→ **Task to carry out**:
Where does the string "screenshot" appear in the material? Copy each line that holds it.

→ **Exercise material**:
■ ■ ■ ■

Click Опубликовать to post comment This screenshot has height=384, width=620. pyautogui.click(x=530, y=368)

■ ■ ■ ■

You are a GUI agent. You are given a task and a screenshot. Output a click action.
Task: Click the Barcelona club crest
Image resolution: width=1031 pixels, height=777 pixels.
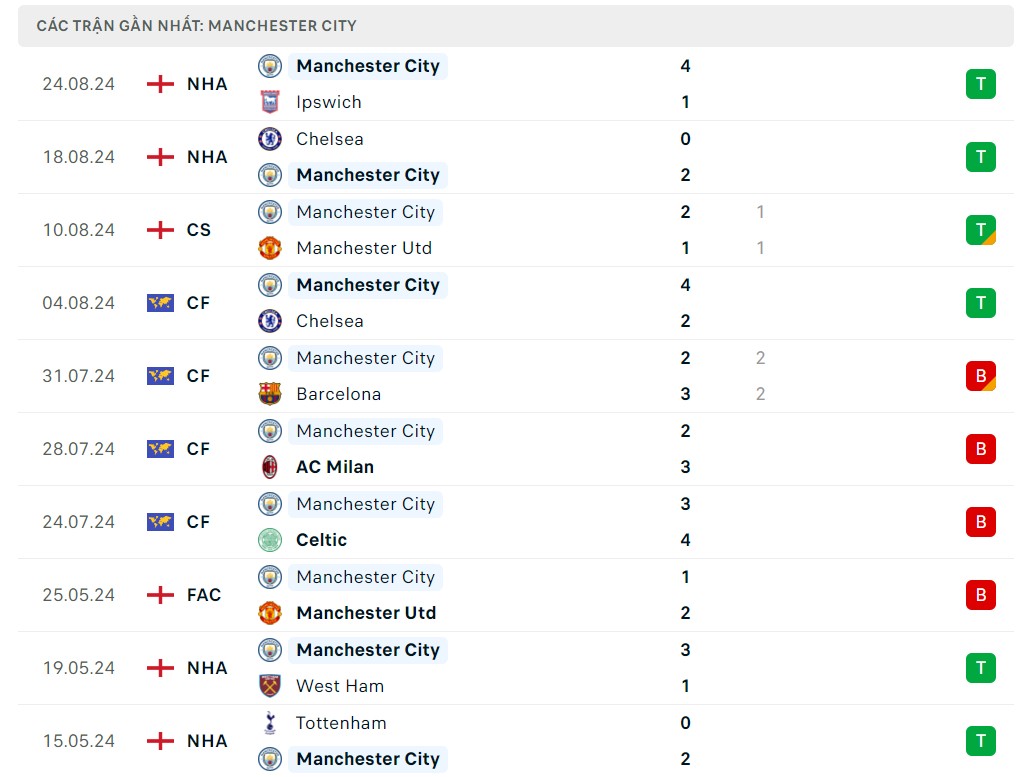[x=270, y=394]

■ ■ ■ ■

→ **Exercise solution**:
Click Опубликовать to post comment This screenshot has height=384, width=620. pyautogui.click(x=530, y=368)
You are a GUI agent. You are given a task and a screenshot. Output a click action.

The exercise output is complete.